Aim 1:
In the discussion thread about website visitors, which CRMs does gregjor give as examples?

═══ Document passage ═══

1 points by msnkarthik a year ago · 3 comments · 1 min read


How do you do it currently? What challenges do you face? What tools do you use and how does your sales/marketing team qualify these leads - do you track their website behavior?

gregjor a year ago

All visitors start out anonymous to you, so you identify potential leads by trying to engage them, getting their name and email or phone number. Usual techniques: invite to chat, request more information, request contact, sign up for newsletter, etc. Until you get contact information you can't call them leads or qualify them, they remain anonymous website traffic.

You can automate all of the ways to funnel and convert visitors to leads, so you try with every visitor. Maybe your code waits for 30 seconds on the site, or a click into an internal page. You have to experiment, finding the line between annoying visitors with pop-ups and forms to fill out, and getting actionable sales information.

  • msnkarthikOP a year ago

    Thanks for your insights - what tools do you use for tracking all this? I started used RB2B plugin in slack which identifies linkedin and email ids of website visitors. And I have my own tool Zipy.ai which captures user activity session recordings on the website. So we map both of them to identify users and see what they're doing. Planning to build an integration of both the tools soon. What is the tool stack that you use?

    • gregjor a year ago

      Maybe I misunderstood your question. I think of a "visitor" as someone browsing a site anonymously. Unless/until they give contact information somehow -- a signup form, a chat request, etc. -- they remain anonymous so there's nothing I can do to qualify or follow-up.

      Once a visitor has given their name, email, phone number, etc. they count as a "lead" and sales people can contact them and follow up. Whether Slack is a good tool for that or not depends on the organization. The companies I have done this kind of work for use a CRM such as HubSpot or Salesforce, with leads from their web sites going into the CRM for qualification and follow-up.

      I have never found website activity useful for sales, but my customers usually have Google Analytics or something equivalent (they mostly use GA) to see patterns of activity and get aggregate reporting. You can drill down to individual user sessions but the goal of lead gathering is to get name and email, not necessarily to track otherwise anonymous activity on the site. Analytics can tell you how many visitors you converted to leads (or didn't) and help with getting more visitors to give contact information, but I don't think an IP address helps much with prospecting.

═══

Aim 2:
Copy out the collected data rows from the one containing "Task: Click the 查询 search button" through the one containing "coord(132,13)", and nothing else.

═══ Given records ═══

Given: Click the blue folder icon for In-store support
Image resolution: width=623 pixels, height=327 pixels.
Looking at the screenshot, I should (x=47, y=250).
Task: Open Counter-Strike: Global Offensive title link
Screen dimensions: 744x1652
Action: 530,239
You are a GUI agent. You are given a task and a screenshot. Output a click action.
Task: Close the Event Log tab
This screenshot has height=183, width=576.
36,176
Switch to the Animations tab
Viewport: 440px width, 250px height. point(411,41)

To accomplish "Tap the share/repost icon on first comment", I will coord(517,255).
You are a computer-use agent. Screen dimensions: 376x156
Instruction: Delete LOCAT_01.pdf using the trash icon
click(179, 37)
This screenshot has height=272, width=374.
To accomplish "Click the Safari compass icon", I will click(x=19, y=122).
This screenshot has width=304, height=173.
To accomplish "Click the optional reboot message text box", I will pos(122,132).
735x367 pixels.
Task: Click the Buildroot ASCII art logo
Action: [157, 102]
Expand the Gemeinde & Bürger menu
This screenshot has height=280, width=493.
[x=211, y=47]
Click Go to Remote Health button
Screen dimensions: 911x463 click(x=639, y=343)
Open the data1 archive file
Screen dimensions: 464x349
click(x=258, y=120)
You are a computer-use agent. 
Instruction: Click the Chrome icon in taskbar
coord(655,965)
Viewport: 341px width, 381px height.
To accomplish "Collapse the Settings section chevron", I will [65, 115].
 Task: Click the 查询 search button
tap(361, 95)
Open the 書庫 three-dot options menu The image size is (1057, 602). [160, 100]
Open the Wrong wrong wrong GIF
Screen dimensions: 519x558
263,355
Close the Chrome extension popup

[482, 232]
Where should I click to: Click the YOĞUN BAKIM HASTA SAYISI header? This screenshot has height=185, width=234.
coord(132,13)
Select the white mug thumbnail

═══

Finished answer 1:
HubSpot and Salesforce.

Finished answer 2:
 Task: Click the 查询 search button
tap(361, 95)
Open the 書庫 three-dot options menu The image size is (1057, 602). [160, 100]
Open the Wrong wrong wrong GIF
Screen dimensions: 519x558
263,355
Close the Chrome extension popup

[482, 232]
Where should I click to: Click the YOĞUN BAKIM HASTA SAYISI header? This screenshot has height=185, width=234.
coord(132,13)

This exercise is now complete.